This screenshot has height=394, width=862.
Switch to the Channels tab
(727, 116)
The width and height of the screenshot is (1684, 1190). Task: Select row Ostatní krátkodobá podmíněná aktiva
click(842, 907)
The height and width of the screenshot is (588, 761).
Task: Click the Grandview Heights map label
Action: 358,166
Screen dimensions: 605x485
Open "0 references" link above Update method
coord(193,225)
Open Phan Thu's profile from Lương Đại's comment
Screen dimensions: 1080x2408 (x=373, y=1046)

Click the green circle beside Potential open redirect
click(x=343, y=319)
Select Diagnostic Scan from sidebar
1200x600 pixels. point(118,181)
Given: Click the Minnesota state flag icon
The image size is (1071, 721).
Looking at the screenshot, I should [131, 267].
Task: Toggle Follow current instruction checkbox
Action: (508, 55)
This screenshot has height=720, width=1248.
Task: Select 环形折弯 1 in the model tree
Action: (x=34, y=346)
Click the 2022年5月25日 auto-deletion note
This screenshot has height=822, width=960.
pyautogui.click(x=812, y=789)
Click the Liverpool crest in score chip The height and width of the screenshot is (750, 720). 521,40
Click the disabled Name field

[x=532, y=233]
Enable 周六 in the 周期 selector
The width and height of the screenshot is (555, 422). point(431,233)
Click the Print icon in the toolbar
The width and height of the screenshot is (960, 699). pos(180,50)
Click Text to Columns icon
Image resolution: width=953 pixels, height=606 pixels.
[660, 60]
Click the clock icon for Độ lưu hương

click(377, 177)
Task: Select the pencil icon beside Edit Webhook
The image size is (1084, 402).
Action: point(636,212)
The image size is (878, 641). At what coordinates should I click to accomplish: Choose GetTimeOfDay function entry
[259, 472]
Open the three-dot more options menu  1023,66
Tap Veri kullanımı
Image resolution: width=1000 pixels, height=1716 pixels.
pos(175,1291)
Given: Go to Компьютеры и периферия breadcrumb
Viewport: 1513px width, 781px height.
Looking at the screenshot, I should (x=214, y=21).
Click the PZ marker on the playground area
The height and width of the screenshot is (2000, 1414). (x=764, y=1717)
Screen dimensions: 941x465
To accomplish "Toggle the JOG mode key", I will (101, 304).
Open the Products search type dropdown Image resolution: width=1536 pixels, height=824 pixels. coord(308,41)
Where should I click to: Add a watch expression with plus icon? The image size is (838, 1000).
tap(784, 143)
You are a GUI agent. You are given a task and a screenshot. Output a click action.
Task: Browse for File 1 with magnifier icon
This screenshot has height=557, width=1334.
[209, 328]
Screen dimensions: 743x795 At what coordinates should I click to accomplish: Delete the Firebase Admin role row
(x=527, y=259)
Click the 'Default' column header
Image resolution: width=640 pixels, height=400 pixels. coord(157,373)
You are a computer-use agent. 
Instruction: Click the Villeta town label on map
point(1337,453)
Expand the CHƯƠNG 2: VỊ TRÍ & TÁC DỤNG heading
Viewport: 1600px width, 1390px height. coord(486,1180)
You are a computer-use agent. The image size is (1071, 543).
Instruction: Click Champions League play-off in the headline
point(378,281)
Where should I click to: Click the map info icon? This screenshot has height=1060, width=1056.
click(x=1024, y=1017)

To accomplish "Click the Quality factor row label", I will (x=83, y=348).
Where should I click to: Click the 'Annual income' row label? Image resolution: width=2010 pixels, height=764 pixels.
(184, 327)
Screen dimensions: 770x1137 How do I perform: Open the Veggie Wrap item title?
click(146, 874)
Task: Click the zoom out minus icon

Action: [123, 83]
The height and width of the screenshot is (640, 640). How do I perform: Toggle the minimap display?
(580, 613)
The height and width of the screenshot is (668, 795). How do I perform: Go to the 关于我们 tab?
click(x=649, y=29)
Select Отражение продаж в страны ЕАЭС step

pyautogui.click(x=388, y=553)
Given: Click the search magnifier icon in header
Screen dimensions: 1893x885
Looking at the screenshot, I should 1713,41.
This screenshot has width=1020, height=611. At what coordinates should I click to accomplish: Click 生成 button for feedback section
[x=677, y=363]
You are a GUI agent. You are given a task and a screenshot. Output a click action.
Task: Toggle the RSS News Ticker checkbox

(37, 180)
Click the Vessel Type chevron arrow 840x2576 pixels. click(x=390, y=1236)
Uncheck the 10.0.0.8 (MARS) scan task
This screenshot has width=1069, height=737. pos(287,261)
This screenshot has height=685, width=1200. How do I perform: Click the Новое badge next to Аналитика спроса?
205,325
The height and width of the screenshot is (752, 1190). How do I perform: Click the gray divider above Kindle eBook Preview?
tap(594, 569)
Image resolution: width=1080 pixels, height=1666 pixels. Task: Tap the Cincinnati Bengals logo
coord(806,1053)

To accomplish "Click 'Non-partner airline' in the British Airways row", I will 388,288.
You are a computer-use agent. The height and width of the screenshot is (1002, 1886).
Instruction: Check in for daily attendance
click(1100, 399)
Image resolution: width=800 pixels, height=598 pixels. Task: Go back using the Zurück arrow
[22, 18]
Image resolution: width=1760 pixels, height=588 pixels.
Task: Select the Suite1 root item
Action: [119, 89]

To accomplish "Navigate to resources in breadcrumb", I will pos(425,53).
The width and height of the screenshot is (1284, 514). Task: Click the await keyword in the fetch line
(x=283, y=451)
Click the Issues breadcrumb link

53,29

* What this task involves: What is wanted is a copy of every line in the listing that includes the word "computer".

* Result of the exercise:
You are a computer-use agent. 
You are a computer-use agent. The image size is (1071, 543).
You are a computer-use agent. The height and width of the screenshot is (1002, 1886).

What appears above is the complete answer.